__Material for the task__:
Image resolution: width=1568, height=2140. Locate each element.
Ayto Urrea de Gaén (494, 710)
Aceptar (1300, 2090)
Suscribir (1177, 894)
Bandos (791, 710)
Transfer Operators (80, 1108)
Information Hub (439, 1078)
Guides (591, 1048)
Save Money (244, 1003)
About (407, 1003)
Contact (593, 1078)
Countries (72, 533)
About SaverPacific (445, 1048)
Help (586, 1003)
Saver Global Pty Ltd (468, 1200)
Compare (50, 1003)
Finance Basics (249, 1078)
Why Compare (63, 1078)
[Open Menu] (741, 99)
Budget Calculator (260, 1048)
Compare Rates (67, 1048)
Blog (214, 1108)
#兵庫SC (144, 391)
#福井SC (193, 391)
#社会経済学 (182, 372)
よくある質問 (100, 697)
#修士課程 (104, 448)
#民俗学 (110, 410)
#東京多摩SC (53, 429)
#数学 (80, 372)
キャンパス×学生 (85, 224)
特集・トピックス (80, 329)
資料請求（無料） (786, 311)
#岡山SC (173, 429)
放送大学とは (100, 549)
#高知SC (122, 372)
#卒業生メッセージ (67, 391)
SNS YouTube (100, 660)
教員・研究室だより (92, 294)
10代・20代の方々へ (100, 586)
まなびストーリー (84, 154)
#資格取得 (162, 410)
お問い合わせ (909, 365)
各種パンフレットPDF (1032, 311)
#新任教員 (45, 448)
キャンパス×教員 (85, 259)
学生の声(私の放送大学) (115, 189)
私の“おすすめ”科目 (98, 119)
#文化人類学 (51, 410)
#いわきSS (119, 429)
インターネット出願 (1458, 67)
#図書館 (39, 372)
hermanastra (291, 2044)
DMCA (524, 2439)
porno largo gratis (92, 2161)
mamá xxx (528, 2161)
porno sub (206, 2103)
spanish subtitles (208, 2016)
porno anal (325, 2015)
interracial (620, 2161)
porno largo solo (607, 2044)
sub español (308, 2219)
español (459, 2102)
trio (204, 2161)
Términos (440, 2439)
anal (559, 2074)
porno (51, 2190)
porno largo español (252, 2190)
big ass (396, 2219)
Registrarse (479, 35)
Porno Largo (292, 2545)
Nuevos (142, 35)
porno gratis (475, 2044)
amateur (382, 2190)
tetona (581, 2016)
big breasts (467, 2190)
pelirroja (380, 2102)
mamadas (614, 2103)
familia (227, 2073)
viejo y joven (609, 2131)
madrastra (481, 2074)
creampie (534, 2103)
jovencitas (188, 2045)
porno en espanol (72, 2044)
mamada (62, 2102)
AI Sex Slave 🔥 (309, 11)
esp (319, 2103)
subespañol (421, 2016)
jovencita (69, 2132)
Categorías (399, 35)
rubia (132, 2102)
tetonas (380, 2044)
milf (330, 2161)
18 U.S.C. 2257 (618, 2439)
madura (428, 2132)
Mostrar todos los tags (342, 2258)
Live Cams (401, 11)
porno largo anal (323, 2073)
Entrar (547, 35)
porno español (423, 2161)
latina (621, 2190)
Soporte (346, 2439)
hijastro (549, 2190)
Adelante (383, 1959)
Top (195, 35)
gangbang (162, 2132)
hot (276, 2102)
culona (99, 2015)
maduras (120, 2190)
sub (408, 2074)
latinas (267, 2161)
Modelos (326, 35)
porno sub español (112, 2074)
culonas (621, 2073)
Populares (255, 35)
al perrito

__Job__: Copy character for character the lines of the listing, starting with the line that contains "インターネット出願 (1458, 67)" and going on through the line that contains "trio (204, 2161)", both included, and give nothing else.

__Solved exercise__:
インターネット出願 (1458, 67)
#図書館 (39, 372)
hermanastra (291, 2044)
DMCA (524, 2439)
porno largo gratis (92, 2161)
mamá xxx (528, 2161)
porno sub (206, 2103)
spanish subtitles (208, 2016)
porno anal (325, 2015)
interracial (620, 2161)
porno largo solo (607, 2044)
sub español (308, 2219)
español (459, 2102)
trio (204, 2161)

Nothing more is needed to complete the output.